Investor / Buyer Takeaway
Buyers should anticipate reduced new supply in Southern Ontario, which may support prices for existing homes despite economic headwinds. - Investors in pre-construction projects should exercise extreme caution, as the collapse in sales indicates high risk of project delays or cancellations. - Monitor the housing market in major cities like Toronto, Mississauga, and Brampton, where the gap between targets and performance is widest. - Consider the impact of job losses in the construction sector on local economies and housing demand in affected regions. - Be aware of the broader national housing shortage, which may lead to policy changes that could affect market conditions.
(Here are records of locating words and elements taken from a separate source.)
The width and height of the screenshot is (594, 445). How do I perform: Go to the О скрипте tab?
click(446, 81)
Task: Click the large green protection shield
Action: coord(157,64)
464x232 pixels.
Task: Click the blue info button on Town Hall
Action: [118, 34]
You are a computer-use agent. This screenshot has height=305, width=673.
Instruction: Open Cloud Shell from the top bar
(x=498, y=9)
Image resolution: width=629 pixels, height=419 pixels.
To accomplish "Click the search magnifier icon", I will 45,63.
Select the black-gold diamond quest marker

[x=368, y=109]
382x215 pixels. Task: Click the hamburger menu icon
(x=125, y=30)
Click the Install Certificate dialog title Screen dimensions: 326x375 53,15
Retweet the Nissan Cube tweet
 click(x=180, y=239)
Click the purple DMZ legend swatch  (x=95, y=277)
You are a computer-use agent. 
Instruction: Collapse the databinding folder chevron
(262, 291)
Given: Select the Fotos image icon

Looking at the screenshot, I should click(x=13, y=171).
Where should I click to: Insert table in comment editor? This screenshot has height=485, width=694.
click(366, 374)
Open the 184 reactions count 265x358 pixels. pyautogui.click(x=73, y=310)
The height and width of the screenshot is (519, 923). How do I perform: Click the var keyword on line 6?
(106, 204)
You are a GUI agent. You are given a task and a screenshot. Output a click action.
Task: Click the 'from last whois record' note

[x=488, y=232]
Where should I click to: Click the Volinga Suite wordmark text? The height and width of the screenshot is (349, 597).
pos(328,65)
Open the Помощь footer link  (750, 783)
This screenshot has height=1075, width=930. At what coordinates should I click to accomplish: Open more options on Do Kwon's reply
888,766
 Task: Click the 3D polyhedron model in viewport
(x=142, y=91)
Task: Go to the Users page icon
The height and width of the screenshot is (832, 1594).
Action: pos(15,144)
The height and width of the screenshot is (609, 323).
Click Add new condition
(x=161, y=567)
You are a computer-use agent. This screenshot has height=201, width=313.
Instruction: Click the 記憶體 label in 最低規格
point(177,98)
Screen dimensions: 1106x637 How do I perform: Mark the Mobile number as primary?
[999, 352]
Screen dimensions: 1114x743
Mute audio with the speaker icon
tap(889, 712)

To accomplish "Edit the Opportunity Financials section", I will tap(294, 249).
Builder / Developer Perspective
The significant drop in housing starts and pre-sales in Southern Ontario poses severe challenges for builders and developers. The loss of 24,000 person-years of work indicates a substantial reduction in construction activity, impacting profitability and project viability. The collapse in pre-construction sales suggests that developers are struggling to secure financing and buyer interest, leading to stalled projects. The disparity between targets and actual performance in cities like Toronto and Brampton highlights the difficulty of meeting provincial goals under current economic conditions. Developers in Vancouver and other parts of BC face similar risks, with multi-family projects often subject to receiverships due to high costs and interest rates. The report's warning that the housing situation will worsen before it gets better underscores the need for urgent policy intervention to support the development sector.
Risk Factors
High risk of project cancellations and receiverships in the multi-family residential sector due to economic pressures. - Significant job losses in the construction industry, impacting local economies and housing demand. - Widening gap between provincial housing targets and actual performance, indicating unattainable goals. - Reduced buyer confidence and financing availability, leading to further declines in pre-construction sales. - Potential for increased prices for existing homes due to reduced new supply, exacerbating affordability issues.
BurnabyHouse Insight
The data from Southern Ontario serves as a stark warning for the broader Canadian housing market, including Vancouver. The collapse in pre-construction sales and the drop in housing starts indicate a severe contraction in new supply, which could lead to increased prices for existing homes. The loss of 24,000 person-years of work highlights the economic impact of the housing crisis. In Vancouver, the strain on the condo market and the risk of receiverships for multi-family projects suggest that developers are facing significant challenges. The gap between housing targets and actual performance in major cities underscores the difficulty of meeting provincial goals. The report's conclusion that the housing situation will worsen before it gets better suggests that urgent policy intervention is needed to support the development sector and restore market stability. Investors and buyers should remain cautious and monitor the situation closely.